Graduation season for Irish universities is coming to an end now. I couldn’t wait for mine in October, new dress, dinner with the family, seeing the crew again and getting a shiny degree! (whats not to love eh?!) A question did play on my mind though when it came to the traditional graduation dress, this was ‘to mortarboard or not to mortarboard?’
A mortarboard, also known as a square academic cap or a graduation cap, is the square cap with the tassel that students wear at graduation. We’ve all seen them in friends/family photos and TV shows and films (cheesy student American movies aren’t complete without the classic ‘caps thrown into the air’ graduation freeze frame). However the mortarboard tradition is a bit unusual in Ireland.
In the US and the UK both men and women don these caps at graduation. However, in Ireland it’s just the cailíní that wear them. That was all fine and well to me until I heard the supposed reason behind this tradition here. Apparently us girls wear them as a sign of ‘capping’ our education, as traditionally girls could not progress any further.

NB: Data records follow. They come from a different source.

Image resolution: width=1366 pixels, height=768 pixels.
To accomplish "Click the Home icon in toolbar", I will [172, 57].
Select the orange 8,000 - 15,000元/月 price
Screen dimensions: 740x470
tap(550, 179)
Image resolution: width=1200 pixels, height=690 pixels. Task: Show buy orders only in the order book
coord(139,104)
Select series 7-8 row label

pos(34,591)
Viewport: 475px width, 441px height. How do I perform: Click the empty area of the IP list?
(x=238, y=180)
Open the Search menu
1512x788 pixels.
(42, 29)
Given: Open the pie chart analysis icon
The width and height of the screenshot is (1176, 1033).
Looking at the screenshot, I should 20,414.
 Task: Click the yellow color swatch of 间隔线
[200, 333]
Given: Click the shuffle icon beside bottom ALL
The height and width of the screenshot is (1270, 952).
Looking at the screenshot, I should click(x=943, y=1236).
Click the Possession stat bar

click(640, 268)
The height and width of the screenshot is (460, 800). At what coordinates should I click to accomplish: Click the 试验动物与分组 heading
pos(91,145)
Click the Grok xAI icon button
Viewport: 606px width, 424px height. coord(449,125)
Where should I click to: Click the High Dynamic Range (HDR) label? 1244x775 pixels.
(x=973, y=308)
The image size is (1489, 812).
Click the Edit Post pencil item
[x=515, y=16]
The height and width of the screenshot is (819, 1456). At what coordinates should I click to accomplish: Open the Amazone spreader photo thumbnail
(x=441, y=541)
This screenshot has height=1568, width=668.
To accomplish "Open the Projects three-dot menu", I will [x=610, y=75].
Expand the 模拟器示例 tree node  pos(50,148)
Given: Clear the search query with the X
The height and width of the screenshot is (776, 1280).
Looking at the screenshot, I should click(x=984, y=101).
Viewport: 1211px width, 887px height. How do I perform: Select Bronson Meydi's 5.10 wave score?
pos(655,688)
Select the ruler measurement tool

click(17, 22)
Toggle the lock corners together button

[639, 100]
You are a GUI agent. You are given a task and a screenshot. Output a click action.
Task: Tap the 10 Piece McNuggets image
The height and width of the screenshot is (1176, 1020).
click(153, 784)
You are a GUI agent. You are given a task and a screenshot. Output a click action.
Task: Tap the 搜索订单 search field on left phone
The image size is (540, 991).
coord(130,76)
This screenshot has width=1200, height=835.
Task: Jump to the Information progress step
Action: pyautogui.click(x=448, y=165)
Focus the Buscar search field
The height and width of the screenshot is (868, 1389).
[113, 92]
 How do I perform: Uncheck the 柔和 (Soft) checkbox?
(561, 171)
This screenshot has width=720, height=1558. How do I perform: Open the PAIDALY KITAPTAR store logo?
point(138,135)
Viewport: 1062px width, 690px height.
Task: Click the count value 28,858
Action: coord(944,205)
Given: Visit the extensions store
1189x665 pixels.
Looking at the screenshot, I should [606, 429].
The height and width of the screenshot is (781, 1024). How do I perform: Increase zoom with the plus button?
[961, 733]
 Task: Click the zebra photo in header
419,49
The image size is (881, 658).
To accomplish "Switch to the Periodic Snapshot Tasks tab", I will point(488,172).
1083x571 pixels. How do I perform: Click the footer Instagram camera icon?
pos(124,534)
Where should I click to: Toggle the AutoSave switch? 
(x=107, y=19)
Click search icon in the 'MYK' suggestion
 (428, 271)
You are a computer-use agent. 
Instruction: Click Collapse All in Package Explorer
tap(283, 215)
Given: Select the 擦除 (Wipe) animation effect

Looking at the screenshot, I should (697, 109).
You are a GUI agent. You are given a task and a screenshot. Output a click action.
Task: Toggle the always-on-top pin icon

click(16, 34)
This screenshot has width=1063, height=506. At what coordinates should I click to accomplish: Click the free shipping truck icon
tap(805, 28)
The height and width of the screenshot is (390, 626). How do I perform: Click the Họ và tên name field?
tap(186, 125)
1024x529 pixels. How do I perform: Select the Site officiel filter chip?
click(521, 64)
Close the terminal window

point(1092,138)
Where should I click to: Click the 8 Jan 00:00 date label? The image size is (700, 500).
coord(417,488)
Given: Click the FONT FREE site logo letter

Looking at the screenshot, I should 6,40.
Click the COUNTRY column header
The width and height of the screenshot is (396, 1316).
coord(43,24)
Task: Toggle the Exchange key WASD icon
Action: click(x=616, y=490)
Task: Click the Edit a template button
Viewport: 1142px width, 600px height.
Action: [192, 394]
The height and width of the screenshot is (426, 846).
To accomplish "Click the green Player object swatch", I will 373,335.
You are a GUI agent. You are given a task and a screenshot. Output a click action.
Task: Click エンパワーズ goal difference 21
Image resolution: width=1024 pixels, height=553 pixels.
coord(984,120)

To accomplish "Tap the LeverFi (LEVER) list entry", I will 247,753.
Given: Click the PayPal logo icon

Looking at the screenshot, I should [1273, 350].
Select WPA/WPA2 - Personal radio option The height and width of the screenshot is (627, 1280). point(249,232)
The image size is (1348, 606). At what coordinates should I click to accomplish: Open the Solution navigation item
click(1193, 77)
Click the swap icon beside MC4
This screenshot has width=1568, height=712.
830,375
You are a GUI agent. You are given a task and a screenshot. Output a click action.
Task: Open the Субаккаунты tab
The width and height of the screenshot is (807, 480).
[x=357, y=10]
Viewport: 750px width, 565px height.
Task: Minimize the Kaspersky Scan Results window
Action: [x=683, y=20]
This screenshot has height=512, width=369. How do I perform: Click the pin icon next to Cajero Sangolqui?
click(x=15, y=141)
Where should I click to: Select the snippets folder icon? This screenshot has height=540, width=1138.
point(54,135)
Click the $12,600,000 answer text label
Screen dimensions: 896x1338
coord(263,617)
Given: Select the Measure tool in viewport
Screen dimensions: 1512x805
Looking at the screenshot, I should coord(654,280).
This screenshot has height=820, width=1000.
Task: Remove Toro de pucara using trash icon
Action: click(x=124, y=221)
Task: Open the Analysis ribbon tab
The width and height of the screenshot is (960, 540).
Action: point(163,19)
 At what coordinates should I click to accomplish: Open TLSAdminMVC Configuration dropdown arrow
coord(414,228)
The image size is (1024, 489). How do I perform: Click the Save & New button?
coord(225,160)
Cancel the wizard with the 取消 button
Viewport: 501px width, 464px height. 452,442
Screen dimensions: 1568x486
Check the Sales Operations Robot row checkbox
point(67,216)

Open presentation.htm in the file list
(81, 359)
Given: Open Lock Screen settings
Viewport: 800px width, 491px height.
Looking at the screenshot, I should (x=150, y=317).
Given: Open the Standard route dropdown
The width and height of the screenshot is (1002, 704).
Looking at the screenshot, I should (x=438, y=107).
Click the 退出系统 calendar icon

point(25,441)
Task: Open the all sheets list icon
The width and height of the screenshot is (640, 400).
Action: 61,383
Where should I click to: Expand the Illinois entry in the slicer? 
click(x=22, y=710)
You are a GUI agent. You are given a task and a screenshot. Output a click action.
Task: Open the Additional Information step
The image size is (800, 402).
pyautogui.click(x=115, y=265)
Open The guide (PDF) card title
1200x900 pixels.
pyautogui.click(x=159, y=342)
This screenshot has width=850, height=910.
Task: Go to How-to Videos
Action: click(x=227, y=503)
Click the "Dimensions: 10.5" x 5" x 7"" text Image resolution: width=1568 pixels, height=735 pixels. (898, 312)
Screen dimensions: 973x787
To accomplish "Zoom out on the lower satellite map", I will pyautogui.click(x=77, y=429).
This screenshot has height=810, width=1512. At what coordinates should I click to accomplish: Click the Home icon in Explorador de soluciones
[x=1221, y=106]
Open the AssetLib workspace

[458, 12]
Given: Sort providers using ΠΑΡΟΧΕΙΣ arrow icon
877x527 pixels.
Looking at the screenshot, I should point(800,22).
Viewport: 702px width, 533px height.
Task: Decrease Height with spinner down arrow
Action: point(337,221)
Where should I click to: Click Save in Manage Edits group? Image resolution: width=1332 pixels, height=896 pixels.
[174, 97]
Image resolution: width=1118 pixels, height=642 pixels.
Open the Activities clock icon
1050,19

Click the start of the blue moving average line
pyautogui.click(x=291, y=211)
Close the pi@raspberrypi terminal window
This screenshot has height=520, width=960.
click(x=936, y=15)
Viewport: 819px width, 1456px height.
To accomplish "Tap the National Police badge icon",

When I heard this I initially laughed. However, coming up to graduation there were a few playful jibes going around from my male classmates and friends about us ladies reaching our educational limits. I soon realised if there was truth in these tale I was not wearing a mortarboard! (Ain’t no cappin’ this young ones education!)
So I set out to research whether this tale was fact or indeed fiction. Reasons online for men not wearing caps included that the graduation robers decided not to give men caps as they lost or damaged them frequently unlike women (believable ;)). Another was that men were so disgusted women were allowed to graduate that they boycotted wearing them.
I also stumbled across some articles on DCU past president Ferdinand Von Prondzynski blog from 2009. At the time it was mandatory in DCU for women to wear mortarboards and optional for men, which he too found ridiculous. What I like about Ferdinand is he’s not a man to sit around and do nothing. He recommended that DCU stop treating males and females differently regarding the cap and one month later DCU’s Academic Council made the wearing of mortarboards optional for male and female grads. Even though this change was brought in he or anyone else online was unclear as to why there was a distinction in Ireland between men and women wearing them.
In the end I was just so confused by the whole thing! It really seems funny to me that only women would wear them when there is no solid reasoning as to why except ‘its tradition’.
But I did infact don the mortar board, I liked the look of them, I was too afraid to ask any lecturers if they knew the real meaning and I couldn’t find anything that concreted it as a sexist-education-capping-symbol!
So did anyone else hear these mortar board tales? Do you think there’s any truth in them? Ladies and gents did you or do you plan on wearing a mortarboard come graduation?